━━ Data records ━━

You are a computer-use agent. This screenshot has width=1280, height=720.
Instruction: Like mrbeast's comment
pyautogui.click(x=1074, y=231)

━━━
━━ Data records ━━

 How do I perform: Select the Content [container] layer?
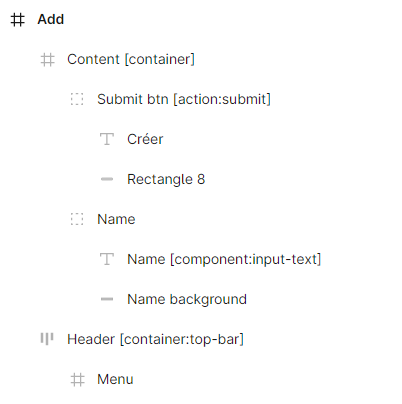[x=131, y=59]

━━━

Exercise prompt
Rewrite the stretch from the line containing "You are a computer-use" through the line containing "pyautogui.click(x=1074, y=231)", replacing "computer-use agent" with "GUI automation agent" and leaving everything else unchanged. Return only those lines.

Solution to the problem
You are a GUI automation agent. This screenshot has width=1280, height=720.
Instruction: Like mrbeast's comment
pyautogui.click(x=1074, y=231)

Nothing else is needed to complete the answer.